Quote the data word for word, from its beginning through the line containing "This screenshot has width=2204, height=1042.", with that line included.

AVAILABLE DATA:
- Opening Delimiter -

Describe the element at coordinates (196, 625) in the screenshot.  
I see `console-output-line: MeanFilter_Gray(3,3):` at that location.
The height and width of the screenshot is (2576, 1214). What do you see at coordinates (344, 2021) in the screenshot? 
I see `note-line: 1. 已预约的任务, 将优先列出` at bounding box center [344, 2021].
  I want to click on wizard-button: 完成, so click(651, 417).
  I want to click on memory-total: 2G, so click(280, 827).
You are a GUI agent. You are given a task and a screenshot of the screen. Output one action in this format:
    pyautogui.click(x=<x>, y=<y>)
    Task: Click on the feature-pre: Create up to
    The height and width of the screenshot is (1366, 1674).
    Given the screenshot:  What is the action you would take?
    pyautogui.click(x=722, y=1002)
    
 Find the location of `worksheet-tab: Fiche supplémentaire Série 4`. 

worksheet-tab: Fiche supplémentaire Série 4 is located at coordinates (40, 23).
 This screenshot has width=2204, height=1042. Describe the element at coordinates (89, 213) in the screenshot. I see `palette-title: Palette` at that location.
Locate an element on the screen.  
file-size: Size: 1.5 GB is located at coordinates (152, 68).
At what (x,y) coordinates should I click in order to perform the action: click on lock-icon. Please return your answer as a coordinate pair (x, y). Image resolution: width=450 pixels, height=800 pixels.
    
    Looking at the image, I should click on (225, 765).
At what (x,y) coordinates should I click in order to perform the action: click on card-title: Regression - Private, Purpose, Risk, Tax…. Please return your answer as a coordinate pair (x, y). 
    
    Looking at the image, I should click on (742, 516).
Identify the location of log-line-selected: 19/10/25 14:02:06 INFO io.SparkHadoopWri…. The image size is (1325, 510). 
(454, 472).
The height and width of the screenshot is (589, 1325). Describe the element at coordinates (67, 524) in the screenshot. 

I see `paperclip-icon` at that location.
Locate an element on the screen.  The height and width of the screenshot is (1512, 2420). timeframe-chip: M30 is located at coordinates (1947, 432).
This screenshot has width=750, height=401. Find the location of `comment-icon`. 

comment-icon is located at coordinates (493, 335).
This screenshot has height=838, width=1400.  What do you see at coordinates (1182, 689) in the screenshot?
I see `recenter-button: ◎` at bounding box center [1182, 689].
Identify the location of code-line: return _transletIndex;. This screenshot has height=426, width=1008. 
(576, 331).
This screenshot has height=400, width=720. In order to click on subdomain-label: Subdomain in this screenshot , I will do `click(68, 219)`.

- Closing Delimiter -

WRITTEN REPLY:
Describe the element at coordinates (196, 625) in the screenshot.  
I see `console-output-line: MeanFilter_Gray(3,3):` at that location.
The height and width of the screenshot is (2576, 1214). What do you see at coordinates (344, 2021) in the screenshot? 
I see `note-line: 1. 已预约的任务, 将优先列出` at bounding box center [344, 2021].
  I want to click on wizard-button: 完成, so click(651, 417).
  I want to click on memory-total: 2G, so click(280, 827).
You are a GUI agent. You are given a task and a screenshot of the screen. Output one action in this format:
    pyautogui.click(x=<x>, y=<y>)
    Task: Click on the feature-pre: Create up to
    The height and width of the screenshot is (1366, 1674).
    Given the screenshot:  What is the action you would take?
    pyautogui.click(x=722, y=1002)
    
 Find the location of `worksheet-tab: Fiche supplémentaire Série 4`. 

worksheet-tab: Fiche supplémentaire Série 4 is located at coordinates (40, 23).
 This screenshot has width=2204, height=1042. Describe the element at coordinates (89, 213) in the screenshot. I see `palette-title: Palette` at that location.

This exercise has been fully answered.